SUPPLIED MATERIAL
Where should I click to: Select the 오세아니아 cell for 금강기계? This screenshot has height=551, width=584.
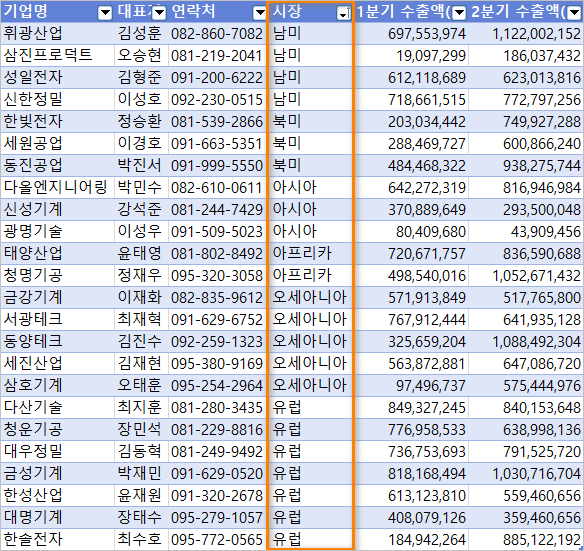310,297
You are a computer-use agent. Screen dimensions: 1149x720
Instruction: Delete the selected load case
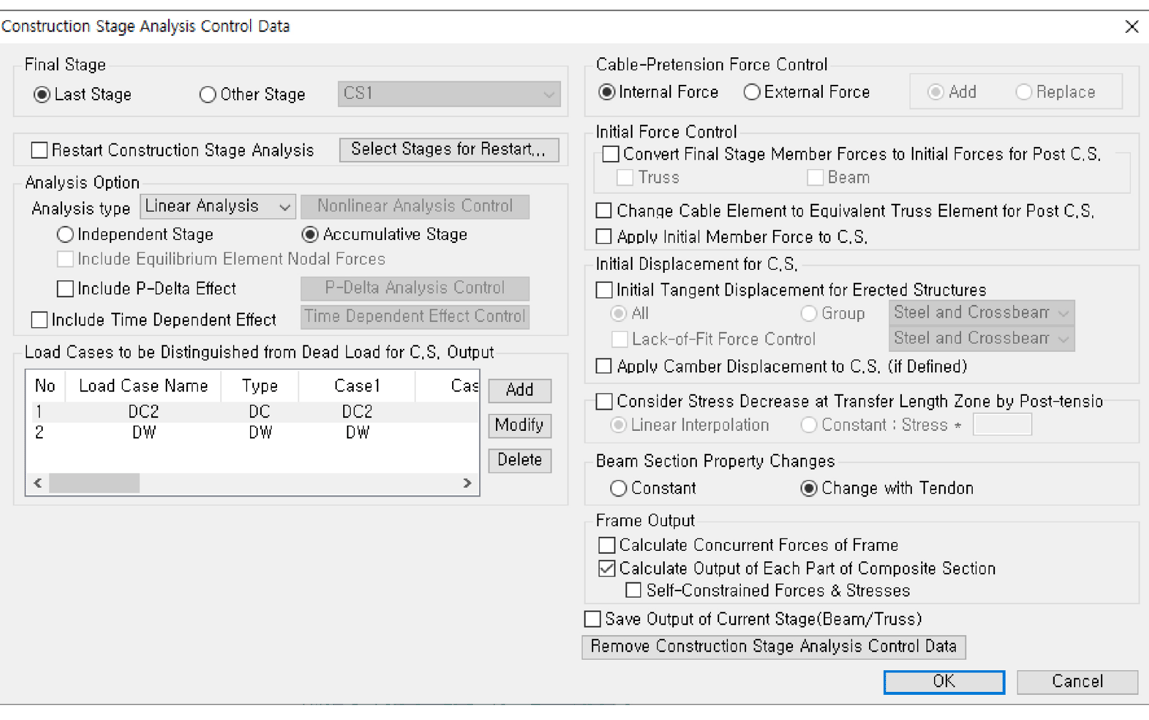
...
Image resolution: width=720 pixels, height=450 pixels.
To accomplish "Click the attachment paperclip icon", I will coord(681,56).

HOW TO COMPLETE THIS TASK
What should come back is an exact copy of the lines above from the line with "Where should I" to the line with "Instruction: Delete the selected load case", both included, minus the pictures.

WORKED SOLUTION
Where should I click to: Select the 오세아니아 cell for 금강기계? This screenshot has height=551, width=584.
310,297
You are a computer-use agent. Screen dimensions: 1149x720
Instruction: Delete the selected load case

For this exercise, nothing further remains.